* **Document excerpt**
Book Review

Emily Suzanne Clark on Kathryn Gin Lum’s *Heathen: Religion and Race in American History*

The Book

Heathen: Religion and Race in American History

The Author(s)

Kathryn Gin Lum

Adding to the growing historiography on the intersection of religion and race in U.S. history is Kathryn Gin Lum’s brilliant Heathen: Religion and Race in American History. By focusing on the use and abuse of the category of “heathen” in a long scope of American religious history, her book demonstrates the close relationship of religion and race in the past, as well as part of the roots of contemporary White Christian nationalism.

Early in the Introduction, Gin Lum offers a rich description of the book’s main goals: “the notion of the heathen as an elastic category that could stretch to incorporate people from all over the world; the significance of the heathen world to Americans’ self-identification as lucky inhabitants of the ‘First World;’ the responsibility this self-identification was supposed to entail toward the suffering heathen; and the attendant racialization of the heathen as a non-White inferior and the Christian as White superior” (9). This is a rich combination of arguments that overlap and clearly show how categories of race and religion have shaped much of American life.

Following the Introduction are 10 chapters, organized into three sections, and then an Epilogue and Postscript. The book blends an organization that is both chronological and thematic—something incredibly difficult for such wide-sweeping books, but something Gin Lum accomplishes with style and poise. The first section, “Imagining the Heathen World,” explores how the idea of the “heathen world” was built on racist colonialism and White Christian conflating of all “heathens” together, as supposed evidence of their own superiority. This is followed by a three-chapter section called “The Body Politic” that demonstrates how the presence of “heathens” justified the American racism and the claimed superiority of American Protestant whiteness. “Inheritances,” the third section, shows how even if White Protestants don’t use the term “heathen” as much in recent years, the ideas and assumptions behind it remain. The Epilogue ties the book’s threads together again, and the Postscript dives into how assumptions of the U.S.’s civilized status shaped commentary on Covid-19.

* **Exercise data**
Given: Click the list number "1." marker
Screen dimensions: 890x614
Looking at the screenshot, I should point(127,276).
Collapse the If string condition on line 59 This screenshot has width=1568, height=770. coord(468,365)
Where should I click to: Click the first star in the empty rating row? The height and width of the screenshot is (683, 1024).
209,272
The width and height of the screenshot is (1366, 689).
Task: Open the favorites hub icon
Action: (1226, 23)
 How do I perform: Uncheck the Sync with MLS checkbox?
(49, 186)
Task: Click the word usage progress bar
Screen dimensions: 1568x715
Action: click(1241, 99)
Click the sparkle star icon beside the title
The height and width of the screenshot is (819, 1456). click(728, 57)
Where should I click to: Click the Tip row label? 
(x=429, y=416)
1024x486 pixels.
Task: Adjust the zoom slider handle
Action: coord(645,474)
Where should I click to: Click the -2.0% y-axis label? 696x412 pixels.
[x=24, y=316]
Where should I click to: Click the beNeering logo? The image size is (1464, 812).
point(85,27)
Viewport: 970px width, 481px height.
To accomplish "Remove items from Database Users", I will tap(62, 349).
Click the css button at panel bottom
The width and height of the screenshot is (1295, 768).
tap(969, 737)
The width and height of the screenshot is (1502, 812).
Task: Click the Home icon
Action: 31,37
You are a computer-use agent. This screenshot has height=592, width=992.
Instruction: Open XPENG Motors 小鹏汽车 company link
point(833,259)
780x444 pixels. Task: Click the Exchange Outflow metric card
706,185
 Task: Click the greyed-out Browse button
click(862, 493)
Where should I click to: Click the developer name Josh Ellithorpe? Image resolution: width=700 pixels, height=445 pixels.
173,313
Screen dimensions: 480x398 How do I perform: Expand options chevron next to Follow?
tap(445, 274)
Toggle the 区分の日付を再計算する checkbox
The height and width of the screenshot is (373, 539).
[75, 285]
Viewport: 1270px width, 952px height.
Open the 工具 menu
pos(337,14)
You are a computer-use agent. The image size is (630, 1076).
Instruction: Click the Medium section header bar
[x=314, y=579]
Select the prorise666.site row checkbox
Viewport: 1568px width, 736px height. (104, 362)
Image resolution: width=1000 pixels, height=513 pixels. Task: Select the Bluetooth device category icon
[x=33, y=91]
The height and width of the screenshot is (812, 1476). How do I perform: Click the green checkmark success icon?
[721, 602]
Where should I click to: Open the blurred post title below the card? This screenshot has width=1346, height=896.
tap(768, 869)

* **Task set**
**a)** In the book review, how many chapters follow the Introduction of *Heathen*?
**b)** What are the titles of all the sections of *Heathen* that the book review names?
**c)** Summarize the book review in two sentences.

* **Solutions to the tasks**
**a)** Ten chapters, organized into three sections.

**b)**
"Imagining the Heathen World"
"The Body Politic"
"Inheritances"

**c)** The review praises Kathryn Gin Lum's *Heathen: Religion and Race in American History* for showing, through the use and abuse of the category of "heathen," the close relationship of religion and race in American history and part of the roots of contemporary White Christian nationalism. It describes the book's chronological and thematic structure of ten chapters in three sections, followed by an Epilogue and a Postscript on how assumptions of the U.S.'s civilized status shaped commentary on Covid-19.